Sin embargo, la historia de Chile demuestra que aquella "unidad nacional" nunca ha existido. Los antiguos conflictos sobre la "cuestión social", las posteriores pugnas sobre el "estado bienestar", y las diferencias ideológicas de mediados de los años '60 sobre la vía chilena al socialismo no reflejan un sentido de unidad nacional, sino por el contrario, una constante pugna de intereses sociales, económicos y políticos. Entre 1964 y 1973 el sistema político se abrió a sectores tradicionalmente postergados de las decisiones públicas y aquello rompió con lo que Alfredo Jocelyn-Holt ha denominado aquella falsa noción de orden imperante en la historia de Chile.
Tampoco el gobierno militar pretendía constituirse en un régimen de unidad nacional. El informe Rettig lo demostró con claridad: se trató de una política sistemática de violación a los derechos humanos destinada a eliminar, reprimir, y enviar al exilio a sectores principales, pero no exclusivamente de izquierda. Así, un país no se reconcilia cuando nunca ha estado conciliado.
Pero existe una trampa adicional con el debate sobre la reconciliación, y es que desde el inicio de la democracia han existido al menos tres definiciones de la misma. Para algunos, reconciliación quiere decir verdad, reparación y justicia. Para otros, reconciliación quiere decir punto final. Finalmente para algunos, reconciliación es hacer gestos que demuestren la culpa, esa gran culpa que algunos cargan desde el origen.
La incapacidad de los partidos políticos de establecer nuevos horizontes para este debate terminó por judicializar el tema de los derechos humanos. Desde el inicio de la transición se sabía que el marco jurídico nacional generaría un entrampamiento en las causas llevadas por la justicia: el delito de secuestro es permanente y la ley de amnistía exculpa a los responsables. Entre ambas opciones no hay salida posible.

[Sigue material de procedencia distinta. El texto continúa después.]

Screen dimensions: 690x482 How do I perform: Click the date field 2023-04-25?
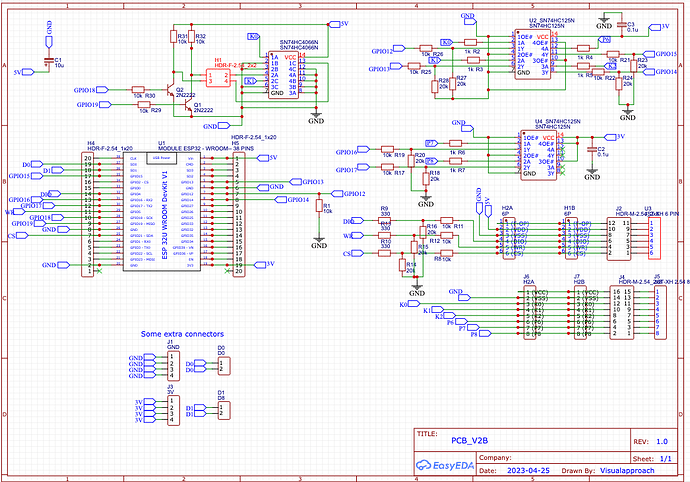(529, 470)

Lo anterior requería una solución esencialmente política, esto es, o se eliminaba la ley de amnistía o se establecía un marco interpretativo para cerrar los casos bajo ciertas condiciones. Como ambas opciones eran políticamente inviables, se optó por transferir esta "papa caliente" a la justicia y hoy le corresponde resolver a los tribunales un problema que no se pudo resolver en el Congreso.
El problema central de aquella política -aceptada por la casi totalidad del espectro político- es que restringió el debate de los derechos humanos un importante, pero reducido espectro de problemas: cuánta opción de justicia es posible, cuántos militares son procesados y cuánto reconocimiento de culpas son capaces de aceptar los actores políticos.

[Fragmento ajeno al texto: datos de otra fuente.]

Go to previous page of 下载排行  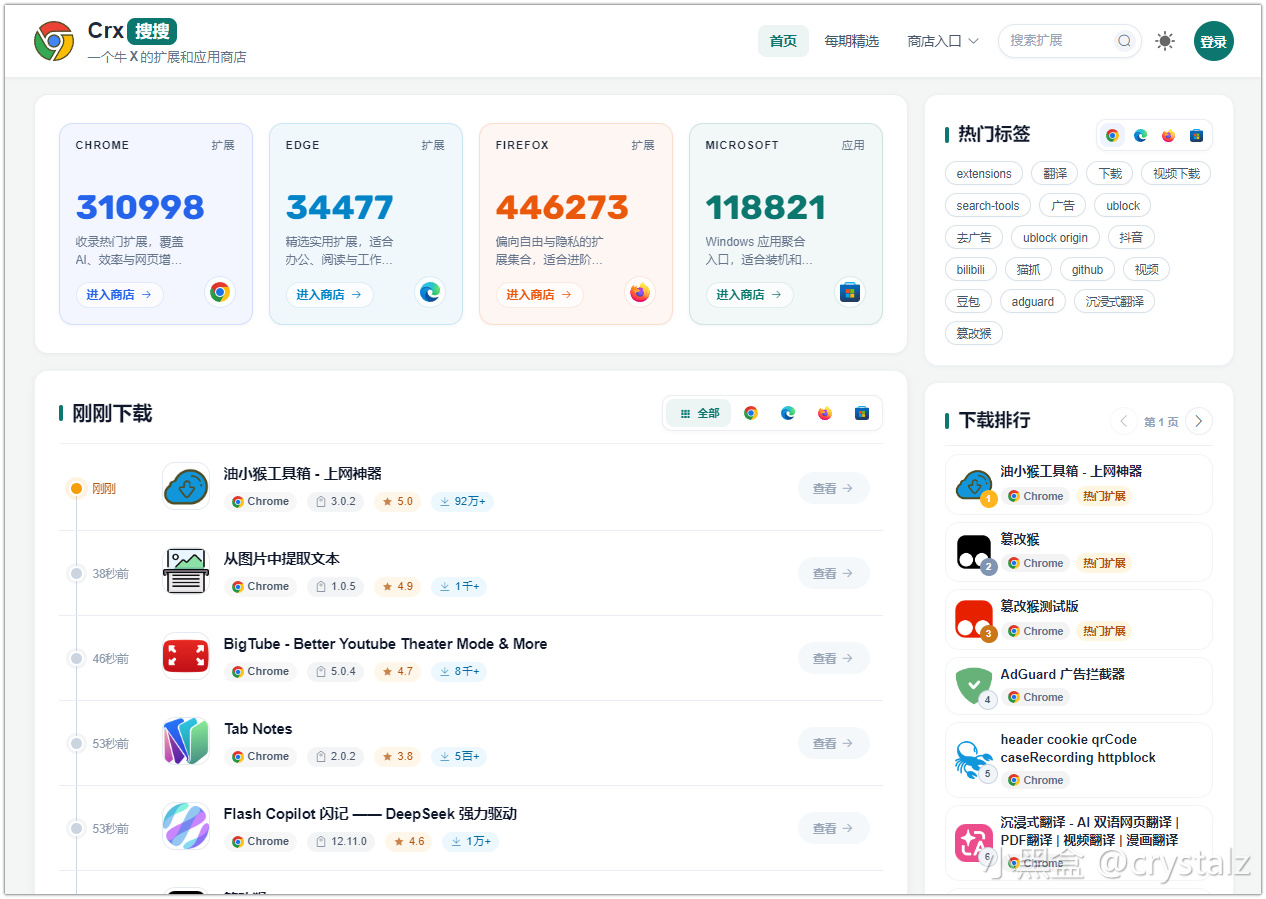point(1124,421)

Hablar de derechos humanos en Chile hoy es hablar casi exclusivamente de procesos judiciales pendientes. Hablar del pasado en Chile hoy es hablar sobre el reconocimiento de responsabilidad por lo sucedido en el pasado.
Para evitar una nueva frustración, digamos que la propuesta del gobierno tampoco será una "solución definitiva", pues no han existido ni existirán soluciones que dejen contentos a todos los sectores involucrados. El ministro Insulza tiene razón cuando indica que la reconciliación no se alcanzará en el corto plazo. Agregaría que tampoco se logrará en el largo plazo.

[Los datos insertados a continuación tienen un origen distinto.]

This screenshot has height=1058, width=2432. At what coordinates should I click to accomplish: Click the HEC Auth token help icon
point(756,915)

Pero además de acostumbrarnos a seguir viendo sangrar aquella herida, en Chile se requiere una discusión en relación a las bases sobre las que se debe fundar un sistema democrático. Se requiere establecer un verdadero acuerdo nacional, que pase por un "nunca más", pero que adicionalmente exprese los valores fundamentales que unen a los partidos políticos chilenos, es decir, la protección de los derechos humanos y la dignidad de las personas, la tolerancia, el respeto por la propiedad privada, la existencia de un sistema político representativo, y la subordinación de las Fuerzas Armadas al poder político legítimamente constituido.
Más que gestos "reconciliadores" que son imposibles de conseguir por las razones ya enunciadas, lo que Chile requiere son gestos fundadores de una nueva forma de hacer política. Aquel "nunca más" debería reunir a todos los sectores políticos bajo un compromiso democrático futuro de responsabilizarse por proteger individual y colectivamente los derechos esenciales de las personas sin importar raza, credos e ideologías.
Aceptemos que el pasado nos seguirá dividiendo, es más, siempre lo ha hecho. Aceptemos que hay heridas que no podrán cerrarse definitivamente. Mientras tanto, promovamos principios mínimos de convivencia democrática futura.